▸ **What to work on**
Write down every entry below once more, exactly.

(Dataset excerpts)
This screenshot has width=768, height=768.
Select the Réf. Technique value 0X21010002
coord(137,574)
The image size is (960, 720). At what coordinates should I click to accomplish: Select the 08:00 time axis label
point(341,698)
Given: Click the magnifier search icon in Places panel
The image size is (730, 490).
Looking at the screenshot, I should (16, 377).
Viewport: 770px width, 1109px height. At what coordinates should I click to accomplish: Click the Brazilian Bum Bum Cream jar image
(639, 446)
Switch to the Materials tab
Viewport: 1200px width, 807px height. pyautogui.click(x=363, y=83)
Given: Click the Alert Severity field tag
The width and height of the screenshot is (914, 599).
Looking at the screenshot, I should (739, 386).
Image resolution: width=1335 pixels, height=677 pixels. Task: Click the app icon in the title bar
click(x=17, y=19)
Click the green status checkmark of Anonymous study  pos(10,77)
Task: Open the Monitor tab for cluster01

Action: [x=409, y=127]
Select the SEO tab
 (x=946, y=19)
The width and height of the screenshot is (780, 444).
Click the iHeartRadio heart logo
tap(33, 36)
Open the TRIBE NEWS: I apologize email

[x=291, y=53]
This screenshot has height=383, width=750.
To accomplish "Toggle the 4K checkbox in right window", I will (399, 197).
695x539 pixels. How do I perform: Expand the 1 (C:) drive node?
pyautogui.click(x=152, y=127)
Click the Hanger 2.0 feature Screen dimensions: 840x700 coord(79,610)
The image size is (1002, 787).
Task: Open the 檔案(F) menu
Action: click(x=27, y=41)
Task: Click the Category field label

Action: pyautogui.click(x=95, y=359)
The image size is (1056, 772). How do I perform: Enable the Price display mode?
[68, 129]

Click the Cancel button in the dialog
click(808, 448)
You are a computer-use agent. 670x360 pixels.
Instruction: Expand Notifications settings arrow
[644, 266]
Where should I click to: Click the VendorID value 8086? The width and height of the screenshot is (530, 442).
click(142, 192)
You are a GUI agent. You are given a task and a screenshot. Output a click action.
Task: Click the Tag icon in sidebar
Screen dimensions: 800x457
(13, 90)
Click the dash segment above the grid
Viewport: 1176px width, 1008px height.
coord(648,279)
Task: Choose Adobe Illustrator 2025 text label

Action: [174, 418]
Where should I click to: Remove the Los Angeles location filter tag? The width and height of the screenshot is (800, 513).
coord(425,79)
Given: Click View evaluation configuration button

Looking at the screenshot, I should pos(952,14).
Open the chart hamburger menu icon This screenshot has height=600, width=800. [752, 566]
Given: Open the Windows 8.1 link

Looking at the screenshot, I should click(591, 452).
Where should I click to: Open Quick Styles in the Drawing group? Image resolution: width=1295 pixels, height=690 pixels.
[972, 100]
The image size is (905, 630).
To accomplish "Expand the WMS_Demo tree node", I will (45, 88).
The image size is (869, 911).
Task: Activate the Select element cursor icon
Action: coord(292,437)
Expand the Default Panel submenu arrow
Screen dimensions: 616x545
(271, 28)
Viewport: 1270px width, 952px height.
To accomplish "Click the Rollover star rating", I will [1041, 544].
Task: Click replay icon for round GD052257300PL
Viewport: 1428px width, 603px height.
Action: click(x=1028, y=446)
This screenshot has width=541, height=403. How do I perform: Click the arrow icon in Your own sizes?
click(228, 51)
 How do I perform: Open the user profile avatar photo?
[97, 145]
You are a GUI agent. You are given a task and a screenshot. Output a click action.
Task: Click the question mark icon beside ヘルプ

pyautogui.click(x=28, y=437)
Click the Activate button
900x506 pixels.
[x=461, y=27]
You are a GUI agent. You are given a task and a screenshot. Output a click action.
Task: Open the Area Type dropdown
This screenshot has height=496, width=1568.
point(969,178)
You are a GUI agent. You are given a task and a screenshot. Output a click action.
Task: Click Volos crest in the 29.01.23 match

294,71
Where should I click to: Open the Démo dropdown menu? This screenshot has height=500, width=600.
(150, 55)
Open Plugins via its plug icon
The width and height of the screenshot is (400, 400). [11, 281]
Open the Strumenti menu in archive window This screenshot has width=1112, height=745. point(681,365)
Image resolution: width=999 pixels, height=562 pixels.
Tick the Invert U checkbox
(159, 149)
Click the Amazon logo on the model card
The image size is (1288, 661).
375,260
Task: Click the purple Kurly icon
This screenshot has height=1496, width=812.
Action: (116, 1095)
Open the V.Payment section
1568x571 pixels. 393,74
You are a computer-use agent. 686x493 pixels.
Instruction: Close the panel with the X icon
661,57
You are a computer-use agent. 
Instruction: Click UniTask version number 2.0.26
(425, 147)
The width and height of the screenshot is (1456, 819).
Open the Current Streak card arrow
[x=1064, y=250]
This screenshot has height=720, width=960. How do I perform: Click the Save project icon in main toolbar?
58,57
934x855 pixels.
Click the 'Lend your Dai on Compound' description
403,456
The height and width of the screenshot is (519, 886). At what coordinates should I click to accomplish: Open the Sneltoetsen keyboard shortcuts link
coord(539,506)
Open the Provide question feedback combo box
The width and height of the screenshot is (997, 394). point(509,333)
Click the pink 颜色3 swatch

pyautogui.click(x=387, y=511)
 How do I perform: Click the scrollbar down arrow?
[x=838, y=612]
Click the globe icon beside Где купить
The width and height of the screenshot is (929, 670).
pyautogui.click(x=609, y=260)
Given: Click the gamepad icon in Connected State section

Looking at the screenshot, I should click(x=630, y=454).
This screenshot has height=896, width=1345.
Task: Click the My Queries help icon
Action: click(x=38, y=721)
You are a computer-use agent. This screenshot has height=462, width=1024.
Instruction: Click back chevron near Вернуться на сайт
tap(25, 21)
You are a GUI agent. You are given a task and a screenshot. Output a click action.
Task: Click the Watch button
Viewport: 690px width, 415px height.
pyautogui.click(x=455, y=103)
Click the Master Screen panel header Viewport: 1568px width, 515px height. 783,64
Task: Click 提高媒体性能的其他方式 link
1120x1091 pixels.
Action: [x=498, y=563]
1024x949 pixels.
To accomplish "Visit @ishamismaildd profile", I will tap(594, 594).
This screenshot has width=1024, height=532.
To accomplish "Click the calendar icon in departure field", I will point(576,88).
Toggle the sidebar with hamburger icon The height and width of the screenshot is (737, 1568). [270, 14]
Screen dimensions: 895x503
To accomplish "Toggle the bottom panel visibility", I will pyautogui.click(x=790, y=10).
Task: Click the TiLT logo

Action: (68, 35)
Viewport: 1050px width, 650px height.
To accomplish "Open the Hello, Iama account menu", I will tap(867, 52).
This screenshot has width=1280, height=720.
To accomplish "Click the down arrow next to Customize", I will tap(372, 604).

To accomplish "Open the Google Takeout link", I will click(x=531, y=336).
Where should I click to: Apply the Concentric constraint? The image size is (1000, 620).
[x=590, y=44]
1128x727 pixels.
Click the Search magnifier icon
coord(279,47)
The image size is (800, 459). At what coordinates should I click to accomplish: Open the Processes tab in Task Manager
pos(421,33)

▸ **Solution below**
This screenshot has width=768, height=768.
Select the Réf. Technique value 0X21010002
coord(137,574)
The image size is (960, 720). At what coordinates should I click to accomplish: Select the 08:00 time axis label
point(341,698)
Given: Click the magnifier search icon in Places panel
The image size is (730, 490).
Looking at the screenshot, I should (16, 377).
Viewport: 770px width, 1109px height. At what coordinates should I click to accomplish: Click the Brazilian Bum Bum Cream jar image
(639, 446)
Switch to the Materials tab
Viewport: 1200px width, 807px height. pyautogui.click(x=363, y=83)
Given: Click the Alert Severity field tag
The width and height of the screenshot is (914, 599).
Looking at the screenshot, I should (739, 386).
Image resolution: width=1335 pixels, height=677 pixels. Task: Click the app icon in the title bar
click(x=17, y=19)
Click the green status checkmark of Anonymous study  pos(10,77)
Task: Open the Monitor tab for cluster01

Action: [x=409, y=127]
Select the SEO tab
 (x=946, y=19)
The width and height of the screenshot is (780, 444).
Click the iHeartRadio heart logo
tap(33, 36)
Open the TRIBE NEWS: I apologize email

[x=291, y=53]
This screenshot has height=383, width=750.
To accomplish "Toggle the 4K checkbox in right window", I will (399, 197).
695x539 pixels. How do I perform: Expand the 1 (C:) drive node?
pyautogui.click(x=152, y=127)
Click the Hanger 2.0 feature Screen dimensions: 840x700 coord(79,610)
The image size is (1002, 787).
Task: Open the 檔案(F) menu
Action: click(x=27, y=41)
Task: Click the Category field label

Action: pyautogui.click(x=95, y=359)
The image size is (1056, 772). How do I perform: Enable the Price display mode?
[68, 129]

Click the Cancel button in the dialog
click(808, 448)
You are a computer-use agent. 670x360 pixels.
Instruction: Expand Notifications settings arrow
[644, 266]
Where should I click to: Click the VendorID value 8086? The width and height of the screenshot is (530, 442).
click(142, 192)
You are a GUI agent. You are given a task and a screenshot. Output a click action.
Task: Click the Tag icon in sidebar
Screen dimensions: 800x457
(13, 90)
Click the dash segment above the grid
Viewport: 1176px width, 1008px height.
coord(648,279)
Task: Choose Adobe Illustrator 2025 text label

Action: [174, 418]
Where should I click to: Remove the Los Angeles location filter tag? The width and height of the screenshot is (800, 513).
coord(425,79)
Given: Click View evaluation configuration button

Looking at the screenshot, I should pos(952,14).
Open the chart hamburger menu icon This screenshot has height=600, width=800. [752, 566]
Given: Open the Windows 8.1 link

Looking at the screenshot, I should click(591, 452).
Where should I click to: Open Quick Styles in the Drawing group? Image resolution: width=1295 pixels, height=690 pixels.
[972, 100]
The image size is (905, 630).
To accomplish "Expand the WMS_Demo tree node", I will (45, 88).
The image size is (869, 911).
Task: Activate the Select element cursor icon
Action: coord(292,437)
Expand the Default Panel submenu arrow
Screen dimensions: 616x545
(271, 28)
Viewport: 1270px width, 952px height.
To accomplish "Click the Rollover star rating", I will [1041, 544].
Task: Click replay icon for round GD052257300PL
Viewport: 1428px width, 603px height.
Action: click(x=1028, y=446)
This screenshot has width=541, height=403. How do I perform: Click the arrow icon in Your own sizes?
click(228, 51)
 How do I perform: Open the user profile avatar photo?
[97, 145]
You are a GUI agent. You are given a task and a screenshot. Output a click action.
Task: Click the question mark icon beside ヘルプ

pyautogui.click(x=28, y=437)
Click the Activate button
900x506 pixels.
[x=461, y=27]
You are a GUI agent. You are given a task and a screenshot. Output a click action.
Task: Open the Area Type dropdown
This screenshot has height=496, width=1568.
point(969,178)
You are a GUI agent. You are given a task and a screenshot. Output a click action.
Task: Click Volos crest in the 29.01.23 match

294,71
Where should I click to: Open the Démo dropdown menu? This screenshot has height=500, width=600.
(150, 55)
Open Plugins via its plug icon
The width and height of the screenshot is (400, 400). [11, 281]
Open the Strumenti menu in archive window This screenshot has width=1112, height=745. point(681,365)
Image resolution: width=999 pixels, height=562 pixels.
Tick the Invert U checkbox
(159, 149)
Click the Amazon logo on the model card
The image size is (1288, 661).
375,260
Task: Click the purple Kurly icon
This screenshot has height=1496, width=812.
Action: (116, 1095)
Open the V.Payment section
1568x571 pixels. 393,74
You are a computer-use agent. 686x493 pixels.
Instruction: Close the panel with the X icon
661,57
You are a computer-use agent. 
Instruction: Click UniTask version number 2.0.26
(425, 147)
The width and height of the screenshot is (1456, 819).
Open the Current Streak card arrow
[x=1064, y=250]
This screenshot has height=720, width=960. How do I perform: Click the Save project icon in main toolbar?
58,57
934x855 pixels.
Click the 'Lend your Dai on Compound' description
403,456
The height and width of the screenshot is (519, 886). At what coordinates should I click to accomplish: Open the Sneltoetsen keyboard shortcuts link
coord(539,506)
Open the Provide question feedback combo box
The width and height of the screenshot is (997, 394). point(509,333)
Click the pink 颜色3 swatch

pyautogui.click(x=387, y=511)
 How do I perform: Click the scrollbar down arrow?
[x=838, y=612]
Click the globe icon beside Где купить
The width and height of the screenshot is (929, 670).
pyautogui.click(x=609, y=260)
Given: Click the gamepad icon in Connected State section

Looking at the screenshot, I should click(x=630, y=454).
This screenshot has height=896, width=1345.
Task: Click the My Queries help icon
Action: click(x=38, y=721)
You are a computer-use agent. This screenshot has height=462, width=1024.
Instruction: Click back chevron near Вернуться на сайт
tap(25, 21)
You are a GUI agent. You are given a task and a screenshot. Output a click action.
Task: Click the Watch button
Viewport: 690px width, 415px height.
pyautogui.click(x=455, y=103)
Click the Master Screen panel header Viewport: 1568px width, 515px height. 783,64
Task: Click 提高媒体性能的其他方式 link
1120x1091 pixels.
Action: [x=498, y=563]
1024x949 pixels.
To accomplish "Visit @ishamismaildd profile", I will tap(594, 594).
This screenshot has width=1024, height=532.
To accomplish "Click the calendar icon in departure field", I will point(576,88).
Toggle the sidebar with hamburger icon The height and width of the screenshot is (737, 1568). [270, 14]
Screen dimensions: 895x503
To accomplish "Toggle the bottom panel visibility", I will pyautogui.click(x=790, y=10).
Task: Click the TiLT logo

Action: (68, 35)
Viewport: 1050px width, 650px height.
To accomplish "Open the Hello, Iama account menu", I will tap(867, 52).
This screenshot has width=1280, height=720.
To accomplish "Click the down arrow next to Customize", I will tap(372, 604).

To accomplish "Open the Google Takeout link", I will click(x=531, y=336).
Where should I click to: Apply the Concentric constraint? The image size is (1000, 620).
[x=590, y=44]
1128x727 pixels.
Click the Search magnifier icon
coord(279,47)
The image size is (800, 459). At what coordinates should I click to accomplish: Open the Processes tab in Task Manager
pos(421,33)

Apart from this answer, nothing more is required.